▸ **RECORD EXCERPTS**:
☆ ☆ ☆ ☆ ☆ ☆ ☆

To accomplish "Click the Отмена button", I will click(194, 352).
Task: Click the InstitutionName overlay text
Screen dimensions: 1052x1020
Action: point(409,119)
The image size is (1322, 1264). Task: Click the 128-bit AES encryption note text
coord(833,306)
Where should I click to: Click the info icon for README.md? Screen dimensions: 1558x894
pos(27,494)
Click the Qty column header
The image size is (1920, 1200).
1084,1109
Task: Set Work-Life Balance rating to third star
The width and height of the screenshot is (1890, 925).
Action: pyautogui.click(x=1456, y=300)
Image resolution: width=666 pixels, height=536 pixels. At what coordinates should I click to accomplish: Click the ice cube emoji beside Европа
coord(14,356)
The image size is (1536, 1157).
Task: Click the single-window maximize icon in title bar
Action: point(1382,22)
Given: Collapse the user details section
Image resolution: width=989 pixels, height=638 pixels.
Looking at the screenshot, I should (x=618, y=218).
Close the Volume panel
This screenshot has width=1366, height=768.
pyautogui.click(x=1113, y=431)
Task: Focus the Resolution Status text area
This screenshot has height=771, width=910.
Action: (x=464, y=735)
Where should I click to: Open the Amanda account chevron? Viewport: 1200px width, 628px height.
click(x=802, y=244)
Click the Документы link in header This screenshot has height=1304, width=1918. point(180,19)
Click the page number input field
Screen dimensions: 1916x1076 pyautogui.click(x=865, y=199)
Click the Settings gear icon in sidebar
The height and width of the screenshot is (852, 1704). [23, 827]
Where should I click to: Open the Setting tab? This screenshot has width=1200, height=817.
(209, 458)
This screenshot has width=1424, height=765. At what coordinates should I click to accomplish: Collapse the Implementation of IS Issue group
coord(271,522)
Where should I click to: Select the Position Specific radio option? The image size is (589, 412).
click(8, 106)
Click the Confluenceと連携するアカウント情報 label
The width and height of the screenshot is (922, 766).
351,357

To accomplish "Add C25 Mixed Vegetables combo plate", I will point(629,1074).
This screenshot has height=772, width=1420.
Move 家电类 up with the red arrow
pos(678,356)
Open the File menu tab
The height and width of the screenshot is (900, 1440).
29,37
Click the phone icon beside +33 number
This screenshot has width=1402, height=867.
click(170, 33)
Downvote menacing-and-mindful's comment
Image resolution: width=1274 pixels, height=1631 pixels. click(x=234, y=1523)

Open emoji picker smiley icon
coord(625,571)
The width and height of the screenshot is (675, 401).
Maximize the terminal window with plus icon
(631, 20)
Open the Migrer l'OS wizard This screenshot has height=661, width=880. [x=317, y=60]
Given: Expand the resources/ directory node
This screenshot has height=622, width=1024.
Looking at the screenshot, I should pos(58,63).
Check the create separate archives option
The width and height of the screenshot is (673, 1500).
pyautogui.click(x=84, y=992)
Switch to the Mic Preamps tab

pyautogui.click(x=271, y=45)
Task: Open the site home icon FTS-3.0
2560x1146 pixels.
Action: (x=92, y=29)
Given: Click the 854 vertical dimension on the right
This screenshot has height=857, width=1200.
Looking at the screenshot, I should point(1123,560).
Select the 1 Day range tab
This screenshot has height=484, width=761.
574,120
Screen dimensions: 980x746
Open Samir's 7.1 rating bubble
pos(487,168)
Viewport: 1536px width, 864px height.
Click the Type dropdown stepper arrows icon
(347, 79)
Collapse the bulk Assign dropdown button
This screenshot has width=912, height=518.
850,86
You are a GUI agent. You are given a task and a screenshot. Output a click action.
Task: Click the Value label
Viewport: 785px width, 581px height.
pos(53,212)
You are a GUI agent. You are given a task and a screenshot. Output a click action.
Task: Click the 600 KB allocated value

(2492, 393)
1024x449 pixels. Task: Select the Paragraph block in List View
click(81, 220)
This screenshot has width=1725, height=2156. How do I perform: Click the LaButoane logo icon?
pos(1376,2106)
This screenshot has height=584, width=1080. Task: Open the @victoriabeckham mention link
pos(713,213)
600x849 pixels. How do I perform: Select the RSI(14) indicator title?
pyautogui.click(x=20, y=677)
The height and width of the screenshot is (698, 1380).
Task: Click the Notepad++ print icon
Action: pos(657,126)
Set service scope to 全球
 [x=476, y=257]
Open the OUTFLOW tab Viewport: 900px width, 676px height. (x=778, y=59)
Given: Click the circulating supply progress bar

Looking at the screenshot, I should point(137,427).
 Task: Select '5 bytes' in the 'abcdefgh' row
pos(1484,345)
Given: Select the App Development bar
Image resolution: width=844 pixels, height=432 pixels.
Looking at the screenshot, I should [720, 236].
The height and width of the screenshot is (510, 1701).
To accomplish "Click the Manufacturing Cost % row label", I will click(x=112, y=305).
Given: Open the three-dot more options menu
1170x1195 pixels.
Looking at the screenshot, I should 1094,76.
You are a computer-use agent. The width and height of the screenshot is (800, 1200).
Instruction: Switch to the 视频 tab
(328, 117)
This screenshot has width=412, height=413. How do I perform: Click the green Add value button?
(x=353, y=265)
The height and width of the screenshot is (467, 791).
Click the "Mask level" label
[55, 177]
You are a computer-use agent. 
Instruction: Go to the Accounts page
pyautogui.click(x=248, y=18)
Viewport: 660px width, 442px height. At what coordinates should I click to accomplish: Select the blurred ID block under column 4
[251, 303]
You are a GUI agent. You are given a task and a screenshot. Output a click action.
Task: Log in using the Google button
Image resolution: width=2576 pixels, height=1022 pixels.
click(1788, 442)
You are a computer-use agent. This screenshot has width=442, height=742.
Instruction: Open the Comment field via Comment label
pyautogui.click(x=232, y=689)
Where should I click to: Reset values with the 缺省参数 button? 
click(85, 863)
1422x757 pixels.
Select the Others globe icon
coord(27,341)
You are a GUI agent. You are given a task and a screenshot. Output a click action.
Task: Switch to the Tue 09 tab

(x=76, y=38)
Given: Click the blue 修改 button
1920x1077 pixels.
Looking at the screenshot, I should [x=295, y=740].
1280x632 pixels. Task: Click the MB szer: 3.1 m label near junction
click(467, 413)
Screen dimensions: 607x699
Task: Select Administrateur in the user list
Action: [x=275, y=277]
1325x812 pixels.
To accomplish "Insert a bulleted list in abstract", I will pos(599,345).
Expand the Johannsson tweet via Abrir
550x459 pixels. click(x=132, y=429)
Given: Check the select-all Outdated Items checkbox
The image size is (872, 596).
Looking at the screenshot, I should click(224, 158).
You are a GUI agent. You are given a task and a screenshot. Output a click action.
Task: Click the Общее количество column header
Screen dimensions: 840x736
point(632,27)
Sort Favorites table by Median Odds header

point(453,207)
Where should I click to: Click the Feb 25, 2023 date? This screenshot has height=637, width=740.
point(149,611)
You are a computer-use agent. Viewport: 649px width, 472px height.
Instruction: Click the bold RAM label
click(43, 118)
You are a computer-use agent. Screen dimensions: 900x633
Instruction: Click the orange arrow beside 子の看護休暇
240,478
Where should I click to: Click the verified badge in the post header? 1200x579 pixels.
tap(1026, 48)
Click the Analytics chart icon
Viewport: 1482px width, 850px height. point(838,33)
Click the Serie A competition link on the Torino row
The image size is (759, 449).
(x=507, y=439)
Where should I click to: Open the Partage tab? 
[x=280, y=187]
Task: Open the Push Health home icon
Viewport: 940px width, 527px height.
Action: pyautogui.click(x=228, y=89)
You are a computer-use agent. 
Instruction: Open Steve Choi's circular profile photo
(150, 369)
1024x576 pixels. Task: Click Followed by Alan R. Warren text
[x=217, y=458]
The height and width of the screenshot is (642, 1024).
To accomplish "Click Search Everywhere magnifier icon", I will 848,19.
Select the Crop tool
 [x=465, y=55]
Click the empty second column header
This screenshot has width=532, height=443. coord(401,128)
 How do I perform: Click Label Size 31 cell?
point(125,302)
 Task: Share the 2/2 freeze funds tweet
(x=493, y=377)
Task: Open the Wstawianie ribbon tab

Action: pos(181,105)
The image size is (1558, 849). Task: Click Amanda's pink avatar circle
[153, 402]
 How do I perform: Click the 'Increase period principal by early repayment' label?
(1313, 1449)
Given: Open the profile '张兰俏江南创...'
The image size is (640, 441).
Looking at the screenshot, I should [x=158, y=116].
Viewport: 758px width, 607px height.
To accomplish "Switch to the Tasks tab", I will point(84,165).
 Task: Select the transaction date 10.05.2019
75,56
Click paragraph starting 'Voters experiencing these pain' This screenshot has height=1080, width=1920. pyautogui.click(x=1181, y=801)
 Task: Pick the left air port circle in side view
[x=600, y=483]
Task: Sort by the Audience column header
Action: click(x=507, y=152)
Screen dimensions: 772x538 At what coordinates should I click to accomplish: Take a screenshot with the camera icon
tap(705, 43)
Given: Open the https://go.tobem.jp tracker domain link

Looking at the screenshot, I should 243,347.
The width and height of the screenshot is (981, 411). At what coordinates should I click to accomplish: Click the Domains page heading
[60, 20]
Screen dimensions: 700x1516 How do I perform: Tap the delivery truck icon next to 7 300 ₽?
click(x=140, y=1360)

☆ ☆ ☆ ☆ ☆ ☆ ☆

▸ **PROBLEM DETAILS**:
Please copy, exactly as written, every line in the listing above from the line with "Where should I click to: Reset" up to and including the line with "You are a computer-use agent. Screen".

▸ **REPLY**:
Where should I click to: Reset values with the 缺省参数 button? 
click(85, 863)
1422x757 pixels.
Select the Others globe icon
coord(27,341)
You are a GUI agent. You are given a task and a screenshot. Output a click action.
Task: Switch to the Tue 09 tab

(x=76, y=38)
Given: Click the blue 修改 button
1920x1077 pixels.
Looking at the screenshot, I should [x=295, y=740].
1280x632 pixels. Task: Click the MB szer: 3.1 m label near junction
click(467, 413)
Screen dimensions: 607x699
Task: Select Administrateur in the user list
Action: [x=275, y=277]
1325x812 pixels.
To accomplish "Insert a bulleted list in abstract", I will pos(599,345).
Expand the Johannsson tweet via Abrir
550x459 pixels. click(x=132, y=429)
Given: Check the select-all Outdated Items checkbox
The image size is (872, 596).
Looking at the screenshot, I should click(224, 158).
You are a GUI agent. You are given a task and a screenshot. Output a click action.
Task: Click the Общее количество column header
Screen dimensions: 840x736
point(632,27)
Sort Favorites table by Median Odds header

point(453,207)
Where should I click to: Click the Feb 25, 2023 date? This screenshot has height=637, width=740.
point(149,611)
You are a computer-use agent. Viewport: 649px width, 472px height.
Instruction: Click the bold RAM label
click(43, 118)
You are a computer-use agent. Screen dimensions: 900x633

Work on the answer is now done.